An AI model like OpenFold3 or AlphaFold built a 3D structure and scored how well it fits the binding site.
A second contributor repeated the computation on their own hardware and the scores matched.
A chemistry service or a researcher ordered the sequence, it was manufactured, and mass spectrometry confirmed the right molecule was produced.

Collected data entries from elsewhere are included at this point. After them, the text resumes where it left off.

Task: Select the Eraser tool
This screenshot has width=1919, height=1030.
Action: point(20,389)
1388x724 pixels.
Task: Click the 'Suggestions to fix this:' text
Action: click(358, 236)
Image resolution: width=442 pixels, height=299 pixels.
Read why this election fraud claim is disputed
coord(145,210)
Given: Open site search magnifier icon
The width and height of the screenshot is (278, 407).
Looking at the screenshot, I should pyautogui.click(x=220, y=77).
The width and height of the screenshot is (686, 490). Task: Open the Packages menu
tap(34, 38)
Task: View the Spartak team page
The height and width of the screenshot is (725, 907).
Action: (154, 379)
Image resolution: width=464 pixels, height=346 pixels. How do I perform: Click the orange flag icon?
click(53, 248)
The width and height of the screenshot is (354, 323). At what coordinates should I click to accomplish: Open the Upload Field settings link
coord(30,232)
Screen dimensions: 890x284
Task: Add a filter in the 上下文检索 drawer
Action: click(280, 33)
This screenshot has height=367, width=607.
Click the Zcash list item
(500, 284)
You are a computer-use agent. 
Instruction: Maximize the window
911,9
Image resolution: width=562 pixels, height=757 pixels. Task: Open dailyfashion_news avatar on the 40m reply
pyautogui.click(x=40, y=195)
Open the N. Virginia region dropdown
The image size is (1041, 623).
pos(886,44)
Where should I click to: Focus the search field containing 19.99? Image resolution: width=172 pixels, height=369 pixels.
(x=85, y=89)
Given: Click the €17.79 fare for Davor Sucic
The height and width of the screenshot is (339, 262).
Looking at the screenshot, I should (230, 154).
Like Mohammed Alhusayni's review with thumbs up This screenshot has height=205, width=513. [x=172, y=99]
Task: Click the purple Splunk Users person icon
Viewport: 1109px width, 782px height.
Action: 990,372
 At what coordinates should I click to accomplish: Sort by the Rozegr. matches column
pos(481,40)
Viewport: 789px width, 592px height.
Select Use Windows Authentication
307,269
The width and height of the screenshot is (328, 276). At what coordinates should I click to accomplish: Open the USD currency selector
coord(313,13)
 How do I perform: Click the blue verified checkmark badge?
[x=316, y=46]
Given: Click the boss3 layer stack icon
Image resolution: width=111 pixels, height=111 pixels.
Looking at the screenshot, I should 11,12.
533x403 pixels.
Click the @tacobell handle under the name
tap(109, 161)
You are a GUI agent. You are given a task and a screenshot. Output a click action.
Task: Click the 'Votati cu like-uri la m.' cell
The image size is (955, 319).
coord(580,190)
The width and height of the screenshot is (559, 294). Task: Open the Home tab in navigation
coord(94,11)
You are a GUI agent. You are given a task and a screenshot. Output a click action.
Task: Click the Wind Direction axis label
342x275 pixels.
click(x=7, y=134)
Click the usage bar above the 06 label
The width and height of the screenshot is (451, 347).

A binding or activity measurement confirmed that it actually does what the computer predicted — or didn't.
What this is
HAWK is a four-residue research peptide (His-Ala-Trp-Lys) catalogued in ChEMBL as CHEMBL105462. It is a binder of the growth hormone secretagogue receptor (GHSR), the same receptor that the natural hunger hormone ghrelin and the synthetic GHRP / growth-hormone secretagogue series (GHRP-6, GHRP-2, hexarelin, ipamorelin) all act through. It is a medicinal-chemistry probe, not a therapeutic — it appears in the public bioactivity literature as a data point on the structure–activity landscape around GHSR, not as a clinical or self-administered compound.
What it does
In vitro, CHEMBL105462 binds GHSR with a reported potency of IC50 = 3.65 nM (ChEMBL CHEMBL105462). GHSR (GHS-R1a) is a Gq-coupled receptor expressed in the pituitary and hypothalamus; the medicinal-chemistry programs that surround this molecule were searching for compact ligands that retain affinity at GHSR while shedding the size and metabolic liabilities of larger peptidic agonists (Nargund 1998, Ankersen 1998). What HAWK does in living systems — agonist vs antagonist behavior, downstream signaling, in vivo activity — is not characterized in the references attached to this card.
History
The GHSR ligand series that CHEMBL105462 belongs to grew out of the late-1990s effort to find small, orally tractable replacements for the early growth hormone-releasing peptides. The receptor itself was identified through a radioligand-tagging approach (Dean 1996) and rapidly became the target of several parallel chemistry programs at Merck, Novo Nordisk, and others, producing both peptidic scaffolds (Ankersen 1998, Hansen 1998) and non-peptide leads such as the 3-spiropiperidines (Yang 1998) and quinazolinones (Ye 2000). These efforts laid the design groundwork for the clinically advanced GHSR agonists that came later, including the diagnostic macimorelin and the cancer-cachexia agent anamorelin. HAWK / CHEMBL105462 sits inside this exploratory landscape as a compact tetrapeptide data point rather than a clinical lead.
Evidence
- In vitro: IC50 = 3.65 nM at GHSR (ChEMBL CHEMBL105462). No additional functional or selectivity data is attached to this card.
- Animal: None attached.
- Human: None. This compound has not entered clinical investigation.
Mechanism
GHSR (GHS-R1a) is a Gq-coupled GPCR that, when activated by ghrelin or by synthetic agonists, signals via PLC / IP3 / DAG with downstream calcium mobilization. In pituitary somatotrophs this drives growth hormone release; in the hypothalamic arcuate nucleus, GHSR activation on NPY/AgRP neurons drives appetite. Peptidomimetic programs around this receptor (Nargund 1998, Proulx 2012) have specifically aimed to identify scaffolds that retain GHSR engagement while being small, orally absorbable, and selective against related receptors such as CD36, which shares ligand overlap with the GHRP series (Proulx 2012). Whether CHEMBL105462 is a full agonist, partial agonist, or antagonist at GHSR is not specified in the references attached to this card — only its binding potency is reported.
Related peptides
- Ghrelin — the endogenous 28-residue ligand of GHSR; the reference biology for the entire growth hormone secretagogue field.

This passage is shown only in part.